Written instruction
Copy the items verbatim, starting at the line that contains "Where should I click to: Click the Money" and ending at the line that contains "coord(77,119)".

Start of Data provided

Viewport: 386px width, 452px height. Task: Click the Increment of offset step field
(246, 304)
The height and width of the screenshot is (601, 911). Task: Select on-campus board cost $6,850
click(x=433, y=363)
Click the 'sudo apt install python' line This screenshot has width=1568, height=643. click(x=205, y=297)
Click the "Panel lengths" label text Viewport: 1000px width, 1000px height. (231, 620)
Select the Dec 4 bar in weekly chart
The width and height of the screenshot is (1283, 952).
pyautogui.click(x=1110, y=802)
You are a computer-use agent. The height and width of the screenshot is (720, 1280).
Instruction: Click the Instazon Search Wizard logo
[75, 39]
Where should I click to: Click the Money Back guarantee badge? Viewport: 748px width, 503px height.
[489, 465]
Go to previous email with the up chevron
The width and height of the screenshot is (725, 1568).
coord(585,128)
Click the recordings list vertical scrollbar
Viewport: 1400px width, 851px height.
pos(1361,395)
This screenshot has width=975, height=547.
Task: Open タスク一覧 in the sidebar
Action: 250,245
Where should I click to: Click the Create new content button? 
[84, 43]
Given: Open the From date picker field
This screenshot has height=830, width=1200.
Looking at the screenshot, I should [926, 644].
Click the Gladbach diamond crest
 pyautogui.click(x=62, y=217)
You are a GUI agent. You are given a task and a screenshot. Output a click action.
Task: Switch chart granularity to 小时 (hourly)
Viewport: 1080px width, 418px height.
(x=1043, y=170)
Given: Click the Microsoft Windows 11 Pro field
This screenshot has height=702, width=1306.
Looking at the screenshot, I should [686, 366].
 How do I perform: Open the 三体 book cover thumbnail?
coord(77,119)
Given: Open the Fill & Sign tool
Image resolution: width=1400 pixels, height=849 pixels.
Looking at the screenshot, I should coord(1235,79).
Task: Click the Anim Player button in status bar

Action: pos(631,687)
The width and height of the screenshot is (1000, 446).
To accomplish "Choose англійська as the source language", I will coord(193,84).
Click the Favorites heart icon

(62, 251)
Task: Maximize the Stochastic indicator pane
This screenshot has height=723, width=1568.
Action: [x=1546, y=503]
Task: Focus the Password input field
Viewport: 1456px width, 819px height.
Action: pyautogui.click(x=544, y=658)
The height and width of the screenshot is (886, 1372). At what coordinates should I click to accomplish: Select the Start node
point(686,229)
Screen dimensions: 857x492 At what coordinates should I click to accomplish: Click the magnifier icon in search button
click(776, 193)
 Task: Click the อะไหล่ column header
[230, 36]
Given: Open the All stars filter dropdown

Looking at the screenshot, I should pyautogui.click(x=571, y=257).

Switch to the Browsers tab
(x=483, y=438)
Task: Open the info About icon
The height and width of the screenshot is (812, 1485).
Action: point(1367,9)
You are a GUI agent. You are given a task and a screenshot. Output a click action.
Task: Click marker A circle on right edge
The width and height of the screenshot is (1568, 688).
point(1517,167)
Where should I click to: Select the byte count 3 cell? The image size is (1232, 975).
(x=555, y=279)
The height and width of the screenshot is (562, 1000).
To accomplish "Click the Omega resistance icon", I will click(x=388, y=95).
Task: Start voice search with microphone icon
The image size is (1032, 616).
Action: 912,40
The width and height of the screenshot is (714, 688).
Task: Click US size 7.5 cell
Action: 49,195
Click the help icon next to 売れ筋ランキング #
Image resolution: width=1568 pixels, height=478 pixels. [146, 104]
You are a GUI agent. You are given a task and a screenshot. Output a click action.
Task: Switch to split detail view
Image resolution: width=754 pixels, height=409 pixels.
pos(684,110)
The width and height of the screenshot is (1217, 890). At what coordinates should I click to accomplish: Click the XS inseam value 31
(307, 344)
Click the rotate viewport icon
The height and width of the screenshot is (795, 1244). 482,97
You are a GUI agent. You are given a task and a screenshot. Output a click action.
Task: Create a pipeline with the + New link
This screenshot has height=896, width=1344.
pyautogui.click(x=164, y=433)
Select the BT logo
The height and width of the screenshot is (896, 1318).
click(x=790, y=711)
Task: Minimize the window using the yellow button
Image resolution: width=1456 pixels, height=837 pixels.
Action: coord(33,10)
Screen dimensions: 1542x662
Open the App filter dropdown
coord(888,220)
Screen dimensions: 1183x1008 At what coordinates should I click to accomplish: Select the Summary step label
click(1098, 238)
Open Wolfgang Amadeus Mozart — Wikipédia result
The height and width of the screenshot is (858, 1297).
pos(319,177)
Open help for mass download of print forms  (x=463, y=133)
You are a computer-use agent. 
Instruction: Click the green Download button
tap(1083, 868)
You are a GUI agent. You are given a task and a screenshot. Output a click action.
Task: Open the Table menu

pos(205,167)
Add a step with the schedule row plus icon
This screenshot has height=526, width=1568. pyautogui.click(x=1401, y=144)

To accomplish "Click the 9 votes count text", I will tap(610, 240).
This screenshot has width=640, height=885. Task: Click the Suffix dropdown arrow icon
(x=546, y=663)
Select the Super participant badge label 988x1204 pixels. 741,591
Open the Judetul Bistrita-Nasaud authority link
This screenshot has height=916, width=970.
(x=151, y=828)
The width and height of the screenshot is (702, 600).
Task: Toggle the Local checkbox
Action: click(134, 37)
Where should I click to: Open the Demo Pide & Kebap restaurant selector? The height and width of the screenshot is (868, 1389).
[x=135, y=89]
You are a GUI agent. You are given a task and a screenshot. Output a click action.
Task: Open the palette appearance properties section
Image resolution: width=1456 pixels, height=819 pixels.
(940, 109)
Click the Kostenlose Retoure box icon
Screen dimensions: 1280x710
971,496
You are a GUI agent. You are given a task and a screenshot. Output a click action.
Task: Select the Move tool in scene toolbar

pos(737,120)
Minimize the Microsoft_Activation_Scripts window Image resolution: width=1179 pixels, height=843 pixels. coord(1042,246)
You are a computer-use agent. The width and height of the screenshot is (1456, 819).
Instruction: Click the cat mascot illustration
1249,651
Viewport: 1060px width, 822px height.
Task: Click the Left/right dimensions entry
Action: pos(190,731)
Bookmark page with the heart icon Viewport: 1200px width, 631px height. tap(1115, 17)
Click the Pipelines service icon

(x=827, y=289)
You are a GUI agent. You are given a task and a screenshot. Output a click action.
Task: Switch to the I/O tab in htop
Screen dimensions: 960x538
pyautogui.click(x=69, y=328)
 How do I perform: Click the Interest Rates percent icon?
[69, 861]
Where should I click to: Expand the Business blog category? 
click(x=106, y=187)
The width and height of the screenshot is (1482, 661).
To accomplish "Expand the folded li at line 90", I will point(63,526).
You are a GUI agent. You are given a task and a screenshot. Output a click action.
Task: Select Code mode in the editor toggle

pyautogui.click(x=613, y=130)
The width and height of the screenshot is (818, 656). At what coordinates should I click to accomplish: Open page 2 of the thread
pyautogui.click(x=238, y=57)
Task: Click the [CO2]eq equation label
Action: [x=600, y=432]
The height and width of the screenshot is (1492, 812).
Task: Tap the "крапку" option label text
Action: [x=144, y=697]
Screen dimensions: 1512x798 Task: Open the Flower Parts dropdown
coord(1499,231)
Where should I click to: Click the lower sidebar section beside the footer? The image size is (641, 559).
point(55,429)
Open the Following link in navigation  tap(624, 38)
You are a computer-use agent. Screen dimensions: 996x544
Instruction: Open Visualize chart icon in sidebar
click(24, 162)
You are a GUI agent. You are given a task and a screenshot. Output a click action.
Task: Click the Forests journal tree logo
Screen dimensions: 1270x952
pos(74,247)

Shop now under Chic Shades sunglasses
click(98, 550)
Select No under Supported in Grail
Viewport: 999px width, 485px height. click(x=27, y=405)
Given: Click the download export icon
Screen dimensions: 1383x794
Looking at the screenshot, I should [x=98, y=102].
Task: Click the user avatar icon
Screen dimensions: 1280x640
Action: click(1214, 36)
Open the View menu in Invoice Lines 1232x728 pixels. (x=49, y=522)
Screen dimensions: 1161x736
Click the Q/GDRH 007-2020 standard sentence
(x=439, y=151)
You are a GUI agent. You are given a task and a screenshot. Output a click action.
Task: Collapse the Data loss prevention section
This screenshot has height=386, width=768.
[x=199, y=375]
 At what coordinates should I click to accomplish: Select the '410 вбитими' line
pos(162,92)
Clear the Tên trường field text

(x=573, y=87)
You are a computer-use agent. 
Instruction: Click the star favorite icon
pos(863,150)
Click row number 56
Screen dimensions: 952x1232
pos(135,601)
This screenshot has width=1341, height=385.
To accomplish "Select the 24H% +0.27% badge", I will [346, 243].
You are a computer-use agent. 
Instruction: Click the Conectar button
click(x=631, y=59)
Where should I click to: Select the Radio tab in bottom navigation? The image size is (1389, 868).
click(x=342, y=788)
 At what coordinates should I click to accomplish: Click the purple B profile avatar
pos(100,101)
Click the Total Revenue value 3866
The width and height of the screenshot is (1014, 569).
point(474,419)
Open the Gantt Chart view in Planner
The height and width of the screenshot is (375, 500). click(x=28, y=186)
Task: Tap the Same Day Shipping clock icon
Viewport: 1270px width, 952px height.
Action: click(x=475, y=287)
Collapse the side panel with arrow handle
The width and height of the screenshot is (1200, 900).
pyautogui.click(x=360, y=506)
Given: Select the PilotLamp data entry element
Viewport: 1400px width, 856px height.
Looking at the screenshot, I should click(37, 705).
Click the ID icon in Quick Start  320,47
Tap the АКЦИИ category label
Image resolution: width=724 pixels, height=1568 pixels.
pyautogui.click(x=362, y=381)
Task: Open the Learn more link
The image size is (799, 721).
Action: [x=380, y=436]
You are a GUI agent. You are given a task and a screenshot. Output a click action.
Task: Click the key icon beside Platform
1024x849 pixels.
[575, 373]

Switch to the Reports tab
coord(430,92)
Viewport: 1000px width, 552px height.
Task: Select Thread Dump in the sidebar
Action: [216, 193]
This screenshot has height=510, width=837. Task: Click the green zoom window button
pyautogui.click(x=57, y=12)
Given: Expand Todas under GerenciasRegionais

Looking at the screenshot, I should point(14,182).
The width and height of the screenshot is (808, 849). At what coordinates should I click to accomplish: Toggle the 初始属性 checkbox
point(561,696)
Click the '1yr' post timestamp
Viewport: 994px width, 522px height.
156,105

End of Data provided

Task output
Where should I click to: Click the Money Back guarantee badge? Viewport: 748px width, 503px height.
[489, 465]
Go to previous email with the up chevron
The width and height of the screenshot is (725, 1568).
coord(585,128)
Click the recordings list vertical scrollbar
Viewport: 1400px width, 851px height.
pos(1361,395)
This screenshot has width=975, height=547.
Task: Open タスク一覧 in the sidebar
Action: 250,245
Where should I click to: Click the Create new content button? 
[84, 43]
Given: Open the From date picker field
This screenshot has height=830, width=1200.
Looking at the screenshot, I should [926, 644].
Click the Gladbach diamond crest
 pyautogui.click(x=62, y=217)
You are a GUI agent. You are given a task and a screenshot. Output a click action.
Task: Switch chart granularity to 小时 (hourly)
Viewport: 1080px width, 418px height.
(x=1043, y=170)
Given: Click the Microsoft Windows 11 Pro field
This screenshot has height=702, width=1306.
Looking at the screenshot, I should [686, 366].
 How do I perform: Open the 三体 book cover thumbnail?
coord(77,119)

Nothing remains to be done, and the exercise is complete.